Krippenstapel, Lehrer und Imker, spricht von einer roten und blauen Blume. Beiden seien sehr giftig. Trotz Internet gewann ich letztendlich keine Klarheit. Da gibt es den blauen Eisenhut, die giftigste Pflanze in unseren Breiten überhaupt. Dann suchte ich über Googel nach dem roten Venuswagen, landete aber bei der Aklei. Die spielte, erfuhr ich, früher ebenfalls in der Medizin eine erhebliche Rolle. Der Waldakelei wurden liebesfördernde Wirkungen nachgesagt. Deshalb also die Bezeichnung „Venuswagen“; in der Schweiz lautet der gebräuchliche Name „Schlotterhose“. Beide Pflanzen benötigen allerdings Hummeln für ihre Bestäubung, da die einen wesentlich größeren Rüssel haben und deshalb tiefer als Bienen in die Pflanze eindringen können. Honi soit qui mal y pense.

Verkümmerung des Blütenangebotes

Ob es beide Pflanzen in ihrer Wildform heute noch gibt? Wahrscheinlich nur noch auf irgendwelchen roten Listen. Aber nicht mehr als selbstverständliche Trachtpflanze für Bienen und Hummeln wie zu Zeiten Fontanes. Da gab es, so heißt es an anderer Stelle, im Wald auch noch Enzianstauben. Nichts davon wächst mehr in märkischen Landen. Das ist nur ein Beispiel für die Verkümmerung des Blütenangebotes, auf das Insekten angewisen sind.
Dessen Mix, so denke ich mir, machte die Qualität des Honigs aus. Von dem wird Lehrer Krippenstapel damals ca. 15 kg geerntet haben. Heutige Imker bringen es locker auf die vierfache Menge. Das liegt u.a. an den gewaltigen Raps-Äckern. Doch Vorsicht: Quantität schlägt niemals Qualität.

Reduzierte Heilkraft des Honigs?

Von der Heilkraft des Honigs sprechen wir heutigen Imker allerdings noch genauso wie einst Krippenstapel und v. Stechlin. Zu recht? Wir geben damit nur unüberprüft & gedankenlos weiter, was seit Jahrtausenden zum abendländischen Standardwissen gehört. Wir verweisen auf die Wundbehandlungen, von denen Homer berichtet und zitieren die Verordnungen des antiken Arztes Hippokrates von der Insel Kos. Die gibt es heute noch an der gleichen Stelle in der Ägäis. Doch der Honig von dort muß ein völlig anderer sein, wird doch die Landwirdschaft im modernen Griechenland genauso betrieben wie bei uns. Vielleicht sogar noch intensiver.

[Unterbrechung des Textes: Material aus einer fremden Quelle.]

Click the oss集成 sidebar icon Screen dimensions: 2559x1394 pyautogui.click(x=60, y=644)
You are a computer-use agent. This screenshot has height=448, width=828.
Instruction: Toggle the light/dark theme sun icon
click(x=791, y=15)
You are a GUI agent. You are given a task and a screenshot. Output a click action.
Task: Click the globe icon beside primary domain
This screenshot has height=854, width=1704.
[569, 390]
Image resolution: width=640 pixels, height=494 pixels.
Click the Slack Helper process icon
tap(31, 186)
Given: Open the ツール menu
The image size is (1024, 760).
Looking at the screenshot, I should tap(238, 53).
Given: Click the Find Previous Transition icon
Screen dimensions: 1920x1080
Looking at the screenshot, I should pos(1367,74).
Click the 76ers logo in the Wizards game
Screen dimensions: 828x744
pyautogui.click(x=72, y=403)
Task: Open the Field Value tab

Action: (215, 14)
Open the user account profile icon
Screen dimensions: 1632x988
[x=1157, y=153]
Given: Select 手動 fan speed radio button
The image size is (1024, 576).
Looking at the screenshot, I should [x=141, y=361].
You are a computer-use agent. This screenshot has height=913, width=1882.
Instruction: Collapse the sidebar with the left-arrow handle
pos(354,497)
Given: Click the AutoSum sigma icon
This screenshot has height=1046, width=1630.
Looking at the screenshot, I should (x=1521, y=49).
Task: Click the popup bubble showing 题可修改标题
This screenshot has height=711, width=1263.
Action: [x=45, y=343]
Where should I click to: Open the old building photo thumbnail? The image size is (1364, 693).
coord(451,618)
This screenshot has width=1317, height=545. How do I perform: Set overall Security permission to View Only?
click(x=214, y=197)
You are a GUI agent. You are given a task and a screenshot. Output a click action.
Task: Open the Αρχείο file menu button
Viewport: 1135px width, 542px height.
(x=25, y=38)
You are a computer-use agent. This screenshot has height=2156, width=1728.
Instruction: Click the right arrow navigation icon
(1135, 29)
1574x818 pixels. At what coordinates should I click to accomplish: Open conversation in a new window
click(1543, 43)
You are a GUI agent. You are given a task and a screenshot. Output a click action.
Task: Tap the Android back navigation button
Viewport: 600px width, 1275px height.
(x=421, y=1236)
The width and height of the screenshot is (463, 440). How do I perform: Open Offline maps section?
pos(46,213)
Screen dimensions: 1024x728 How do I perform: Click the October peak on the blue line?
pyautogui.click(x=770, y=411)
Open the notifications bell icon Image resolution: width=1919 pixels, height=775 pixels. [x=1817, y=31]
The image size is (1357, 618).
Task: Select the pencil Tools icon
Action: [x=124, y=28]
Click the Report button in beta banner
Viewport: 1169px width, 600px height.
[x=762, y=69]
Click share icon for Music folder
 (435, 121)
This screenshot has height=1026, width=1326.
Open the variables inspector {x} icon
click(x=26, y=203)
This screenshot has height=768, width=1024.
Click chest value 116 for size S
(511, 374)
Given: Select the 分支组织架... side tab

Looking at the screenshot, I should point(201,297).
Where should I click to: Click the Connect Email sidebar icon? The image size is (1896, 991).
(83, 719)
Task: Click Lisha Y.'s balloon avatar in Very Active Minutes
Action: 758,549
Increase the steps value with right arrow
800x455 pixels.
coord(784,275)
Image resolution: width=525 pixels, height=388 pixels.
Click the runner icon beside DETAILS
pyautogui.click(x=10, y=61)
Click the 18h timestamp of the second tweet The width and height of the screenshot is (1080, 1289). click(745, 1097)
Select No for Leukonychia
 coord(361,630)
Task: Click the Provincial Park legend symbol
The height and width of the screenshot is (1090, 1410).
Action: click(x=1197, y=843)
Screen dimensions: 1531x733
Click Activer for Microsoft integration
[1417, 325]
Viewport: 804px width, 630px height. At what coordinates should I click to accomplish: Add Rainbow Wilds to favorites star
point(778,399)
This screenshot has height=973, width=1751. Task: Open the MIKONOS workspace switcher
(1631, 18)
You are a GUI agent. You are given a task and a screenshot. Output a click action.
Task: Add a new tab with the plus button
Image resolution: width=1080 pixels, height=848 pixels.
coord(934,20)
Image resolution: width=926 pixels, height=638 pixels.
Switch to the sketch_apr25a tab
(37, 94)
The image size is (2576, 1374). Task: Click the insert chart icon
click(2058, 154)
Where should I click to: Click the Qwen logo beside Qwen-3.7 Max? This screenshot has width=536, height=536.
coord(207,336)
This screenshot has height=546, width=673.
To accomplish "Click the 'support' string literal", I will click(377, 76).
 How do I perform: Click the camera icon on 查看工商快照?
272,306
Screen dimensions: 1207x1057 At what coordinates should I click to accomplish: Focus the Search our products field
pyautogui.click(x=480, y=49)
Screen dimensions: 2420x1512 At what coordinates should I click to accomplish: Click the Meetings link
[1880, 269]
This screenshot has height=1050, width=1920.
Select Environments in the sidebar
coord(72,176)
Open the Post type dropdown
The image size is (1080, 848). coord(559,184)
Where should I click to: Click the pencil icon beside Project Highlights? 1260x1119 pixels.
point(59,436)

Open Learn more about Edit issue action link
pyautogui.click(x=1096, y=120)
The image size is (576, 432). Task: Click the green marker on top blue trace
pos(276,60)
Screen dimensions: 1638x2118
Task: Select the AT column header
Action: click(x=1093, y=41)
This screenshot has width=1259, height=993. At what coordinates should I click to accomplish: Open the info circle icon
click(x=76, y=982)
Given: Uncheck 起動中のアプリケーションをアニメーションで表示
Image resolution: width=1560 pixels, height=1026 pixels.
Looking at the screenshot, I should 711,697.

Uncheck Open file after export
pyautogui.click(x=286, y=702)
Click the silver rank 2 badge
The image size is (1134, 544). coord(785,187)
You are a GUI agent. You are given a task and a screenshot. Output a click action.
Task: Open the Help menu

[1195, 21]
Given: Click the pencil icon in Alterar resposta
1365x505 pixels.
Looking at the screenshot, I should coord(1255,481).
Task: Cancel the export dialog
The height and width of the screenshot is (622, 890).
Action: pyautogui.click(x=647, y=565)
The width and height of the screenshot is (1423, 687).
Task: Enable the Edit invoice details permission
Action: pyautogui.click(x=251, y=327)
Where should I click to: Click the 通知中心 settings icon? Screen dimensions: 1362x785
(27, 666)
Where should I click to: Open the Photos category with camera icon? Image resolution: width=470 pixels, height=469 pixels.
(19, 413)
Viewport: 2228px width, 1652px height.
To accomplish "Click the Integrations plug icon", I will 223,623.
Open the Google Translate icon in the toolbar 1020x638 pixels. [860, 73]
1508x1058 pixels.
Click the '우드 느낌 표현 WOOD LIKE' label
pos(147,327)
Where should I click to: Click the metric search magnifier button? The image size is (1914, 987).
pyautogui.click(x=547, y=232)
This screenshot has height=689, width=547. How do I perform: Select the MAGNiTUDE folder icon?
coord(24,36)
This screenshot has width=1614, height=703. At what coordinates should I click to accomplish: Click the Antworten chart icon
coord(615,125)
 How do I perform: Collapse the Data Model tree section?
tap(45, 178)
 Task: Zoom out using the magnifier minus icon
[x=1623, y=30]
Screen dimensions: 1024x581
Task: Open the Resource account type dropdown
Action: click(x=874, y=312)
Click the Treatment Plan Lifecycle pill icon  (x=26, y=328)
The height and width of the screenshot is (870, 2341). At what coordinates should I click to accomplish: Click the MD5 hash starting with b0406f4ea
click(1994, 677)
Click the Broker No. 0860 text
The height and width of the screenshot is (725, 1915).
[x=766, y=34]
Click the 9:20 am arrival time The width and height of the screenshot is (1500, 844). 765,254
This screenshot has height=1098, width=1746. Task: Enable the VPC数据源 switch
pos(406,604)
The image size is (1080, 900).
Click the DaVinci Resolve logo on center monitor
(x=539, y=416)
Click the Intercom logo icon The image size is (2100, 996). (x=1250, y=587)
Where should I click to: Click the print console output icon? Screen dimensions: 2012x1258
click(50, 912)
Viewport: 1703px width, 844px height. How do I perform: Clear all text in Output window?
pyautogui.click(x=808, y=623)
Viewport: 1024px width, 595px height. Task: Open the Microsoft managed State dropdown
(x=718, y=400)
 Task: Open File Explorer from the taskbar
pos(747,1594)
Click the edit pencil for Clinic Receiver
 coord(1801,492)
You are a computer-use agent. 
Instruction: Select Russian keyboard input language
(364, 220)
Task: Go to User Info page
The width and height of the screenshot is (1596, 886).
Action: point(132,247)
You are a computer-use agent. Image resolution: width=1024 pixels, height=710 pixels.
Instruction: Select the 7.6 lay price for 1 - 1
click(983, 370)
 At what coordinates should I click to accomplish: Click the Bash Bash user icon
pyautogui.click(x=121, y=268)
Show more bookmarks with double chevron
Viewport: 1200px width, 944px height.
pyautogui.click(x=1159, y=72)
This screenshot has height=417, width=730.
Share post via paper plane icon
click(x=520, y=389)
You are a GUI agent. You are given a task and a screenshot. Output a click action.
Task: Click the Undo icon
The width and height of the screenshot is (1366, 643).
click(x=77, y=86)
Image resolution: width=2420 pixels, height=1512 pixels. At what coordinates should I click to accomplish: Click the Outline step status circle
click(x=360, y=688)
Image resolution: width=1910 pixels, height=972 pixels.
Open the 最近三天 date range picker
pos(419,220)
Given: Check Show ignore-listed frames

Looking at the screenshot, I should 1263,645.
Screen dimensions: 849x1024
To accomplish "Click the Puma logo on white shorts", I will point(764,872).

Man denke nur an die vielen Folientunnel, unter denen Tomaten, Gurken etc. in Griechenland für die westeuropäischen Märkte in Bio-Qualität wachsen. Das kann nur zur zwangsläufigen Reduktion der Blühpflanzen für Bienen geführt haben! Logischerweise muß sich dann der heutige Honig von dem zu Zeiten des Hippokrates wesentlich unterscheiden. Nur wie? Und die Heilwirkung soll dagegen immer noch die gleiche sein? Das ginge nur, wenn man die alleine den Bienen und nicht mindestens gleichwertig dem Nektarangebot zuschriebe.

Ein Buch mit sieben Siegeln

Nie werden wir erfahren, wie es um die spezielle Heilkraft des antiken Honigs stand. Wir können möglicherweise aus der DNA eines versteinerten Mammuts ein neues Geschöpf entstehen lassen. Wir sind auch in der Lage – Stichwort historische Aufführungspraxis – einen Orchesterklang wie zu Zeit Bachs und Mozarts zu reproduzieren. Doch die Zusammensetzung des Honigs im alten Jerusalem, Rom oder Aachen wird uns auf ewig verschlossen bleiben.
Doch einfach zu behaupten, seine Heilkraft wäre die gleiche wie vor Jahrtausenden, verbietet sich.